The diversity of accessible routes seems to have shrunk to the smallest amount since Tarkir-Battle for Zendikar. Our assessment is that the average cost of a Standard list has remained the same, but with notable pressure points both at the top of the chain—Four-Color Rhythm, Simic Ouroboroid, Elementals, among others bordering or above US$ 800—and at the base, where accessible competitive lists went from US$ 100-150 to, on average, US$ 200-300.

The causes mix and form a rope around the player. The addition of expensive bombs to the format and how they leave little room for other variants in those colors or color combinations to exist without major concessions: you can play green without Badgermole Cub, but you'll lose the core that makes all green lists viable in the format.
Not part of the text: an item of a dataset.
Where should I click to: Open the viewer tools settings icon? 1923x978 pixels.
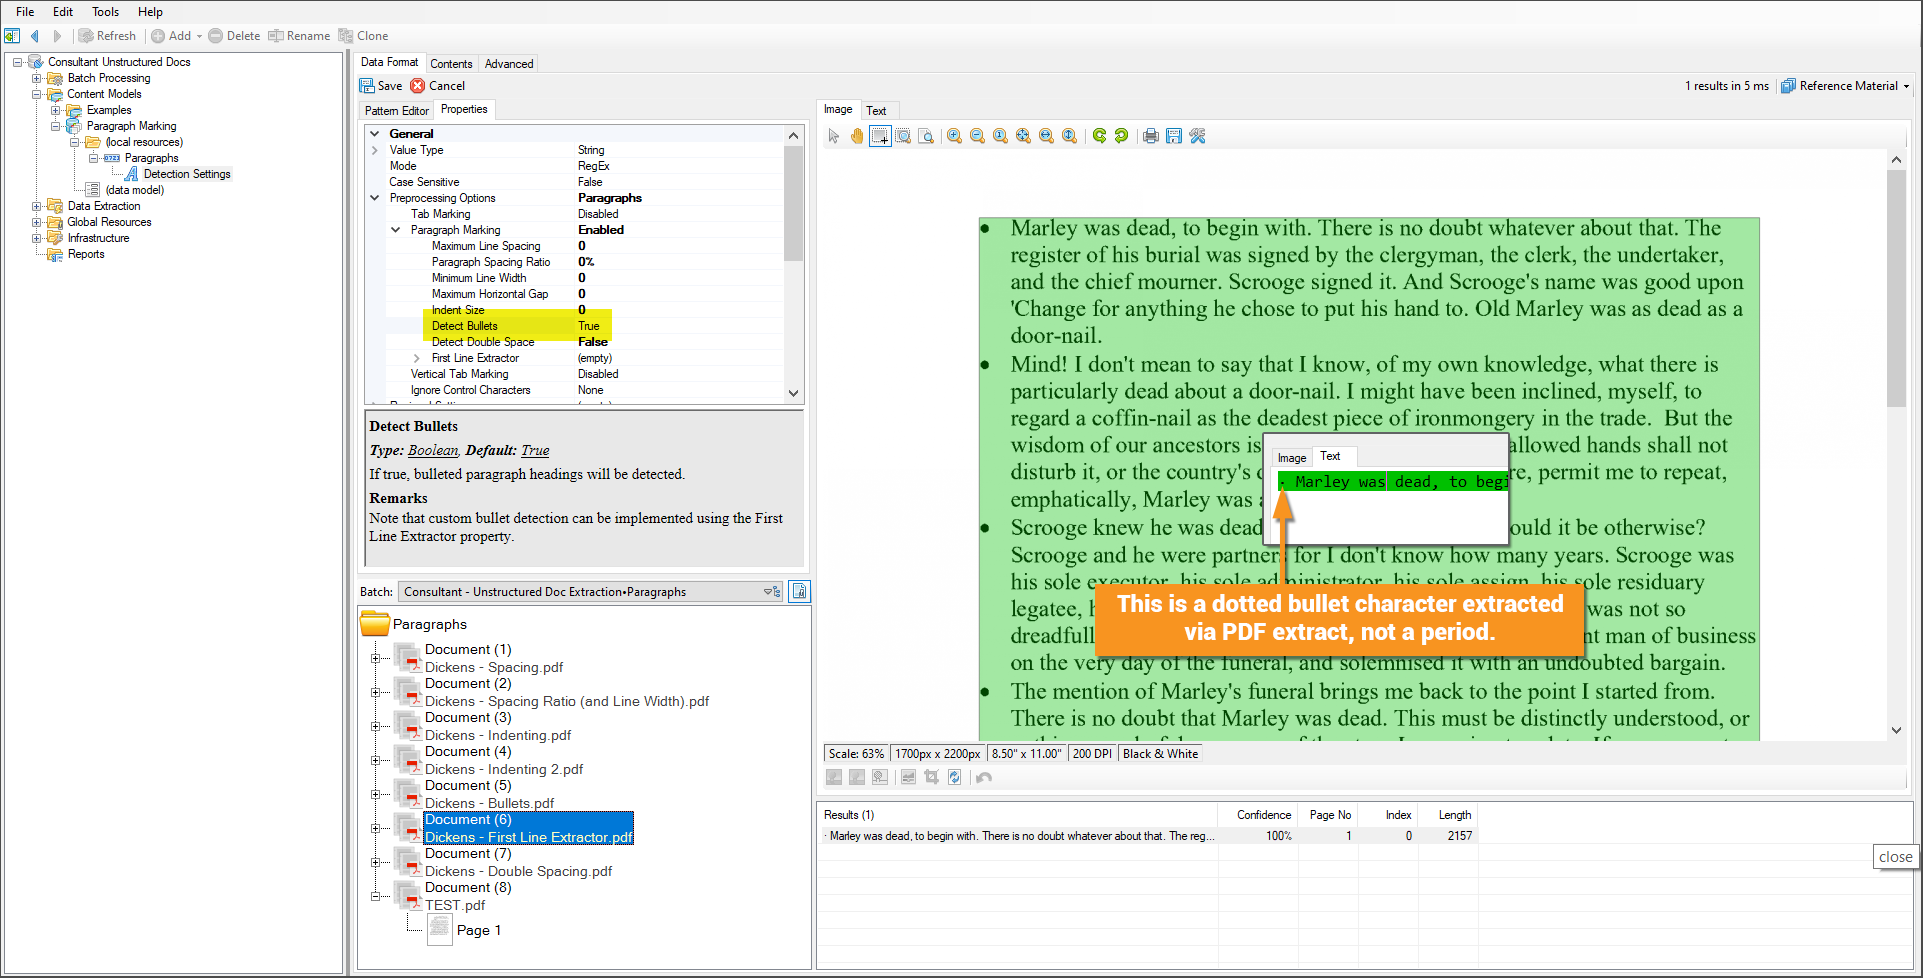1197,136
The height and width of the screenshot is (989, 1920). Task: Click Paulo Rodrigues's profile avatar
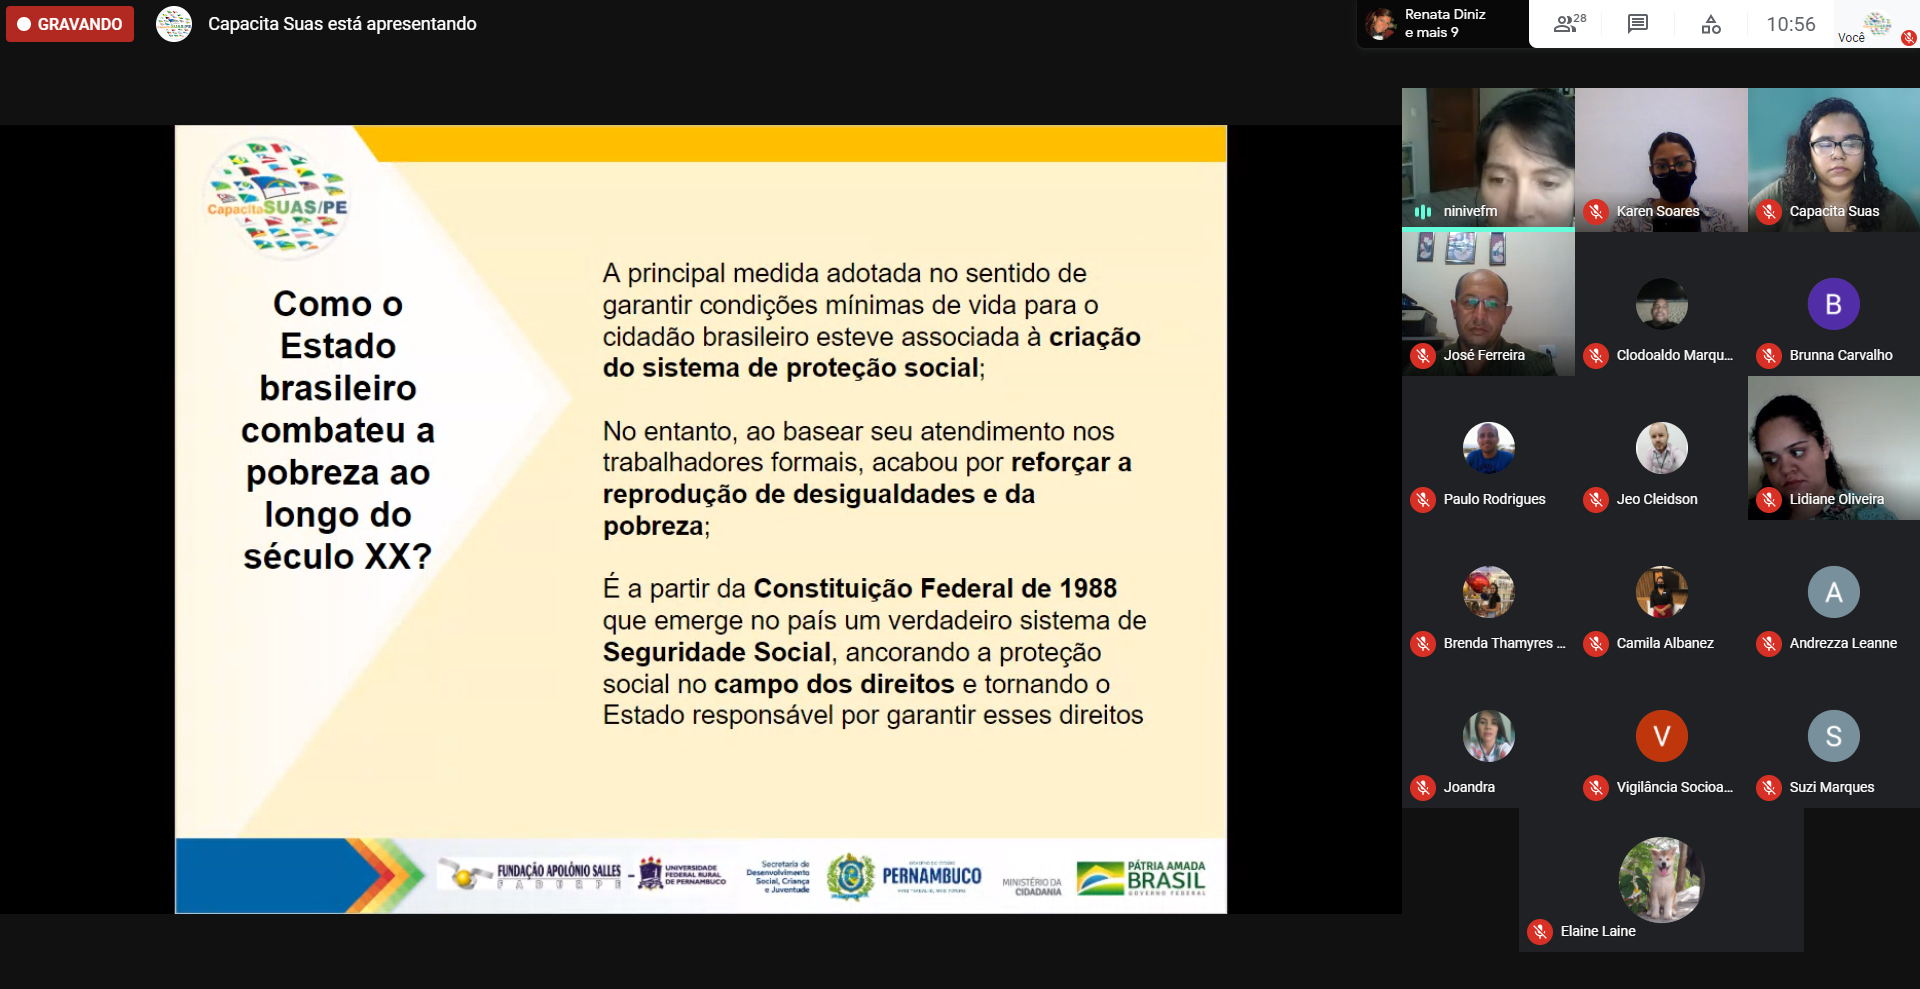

All colors have this category of card in some way in the format today, creating a Metagame where the "budget deck" is at a clear disadvantage because the power level doesn't keep up.
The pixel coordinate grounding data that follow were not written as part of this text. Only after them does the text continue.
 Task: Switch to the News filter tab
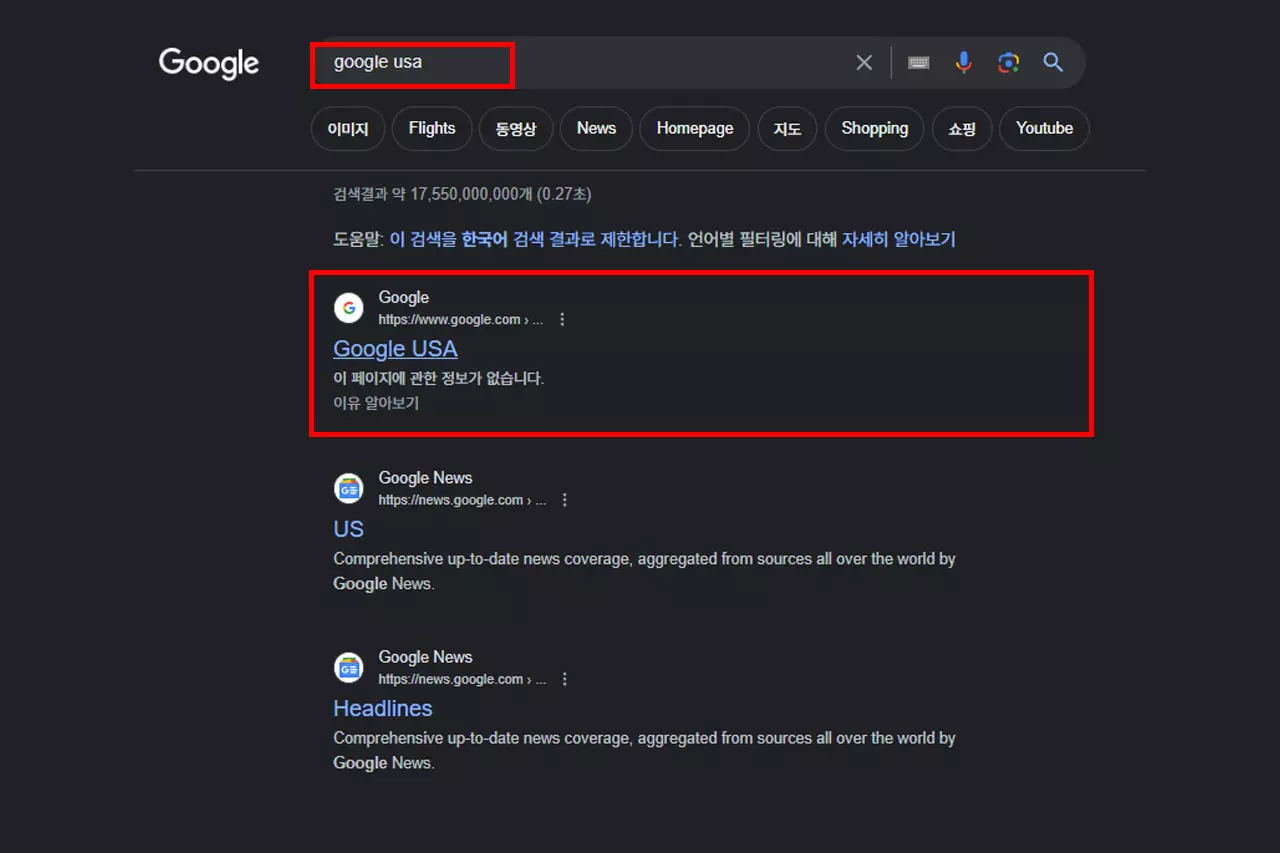pyautogui.click(x=596, y=128)
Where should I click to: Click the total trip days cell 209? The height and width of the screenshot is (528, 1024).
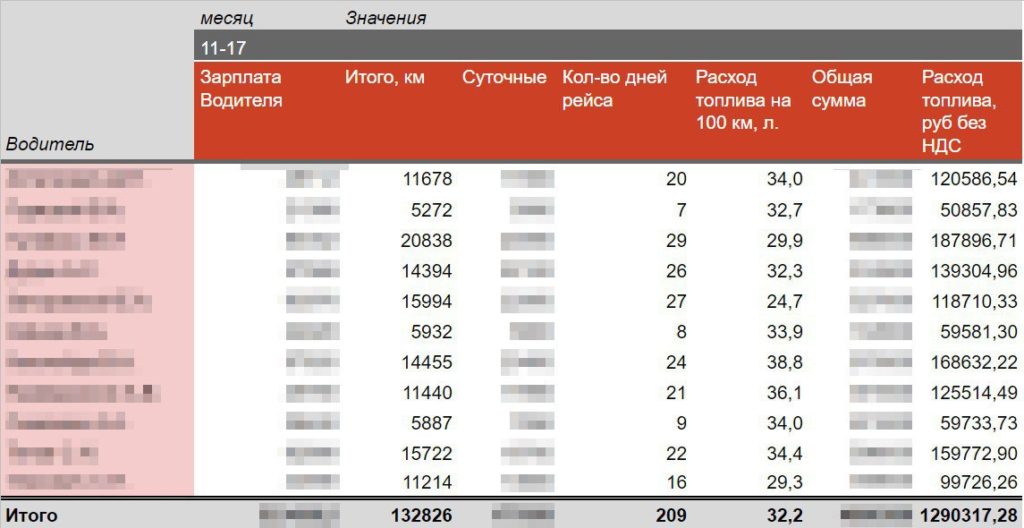pyautogui.click(x=671, y=516)
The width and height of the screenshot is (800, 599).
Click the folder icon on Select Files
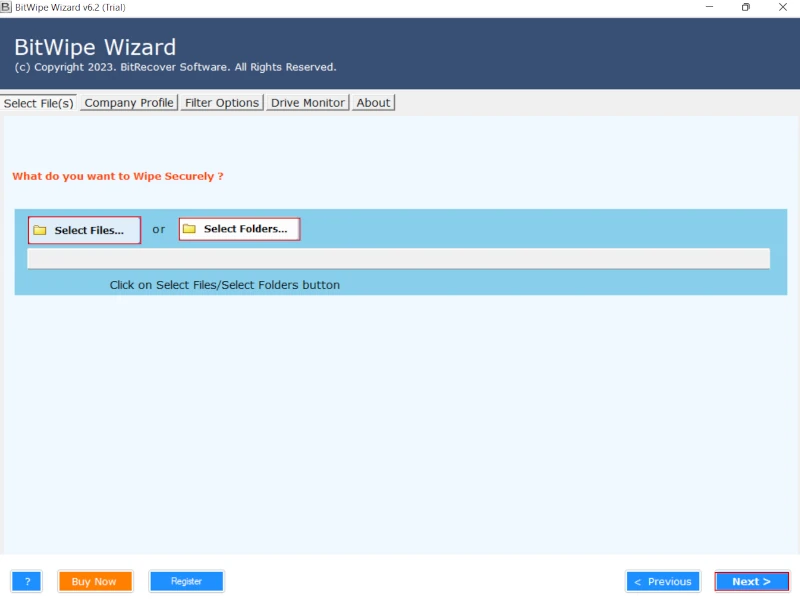[40, 231]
Social and economic issues are the other end. The cost of living and debt have increased lately and have been suffocating the space for leisure and entertainment activities in the average consumer's lifestyle. Playing competitive card games demands much more money than subscribing to Netflix or buying a new game for the console, especially for adults who have now aged and haven't seen their income increase proportionally with costs while their responsibilities have expanded.

Magic has always been expensive, and this is not the most expensive season in Standard history. We are in a healthy environment for those wanting to compete at a high level and have the money to spare to do so, but accessible lists are losing ground. With them, the possibility of choice that turns an expensive hobby into something that different people, with smaller budgets, can share in the same environment at the store, disappears.

More than any complaint about the price of a specific card, the effect of lost accessibility can have consequences, mainly for the local game store player who just wants to have fun on a Friday night after a stressful week. It would be in the interest of Magic and other TCGs, as games beyond products, to look at this audience and remember there's a portion of their base for whom accessibility is the biggest attraction in a new release.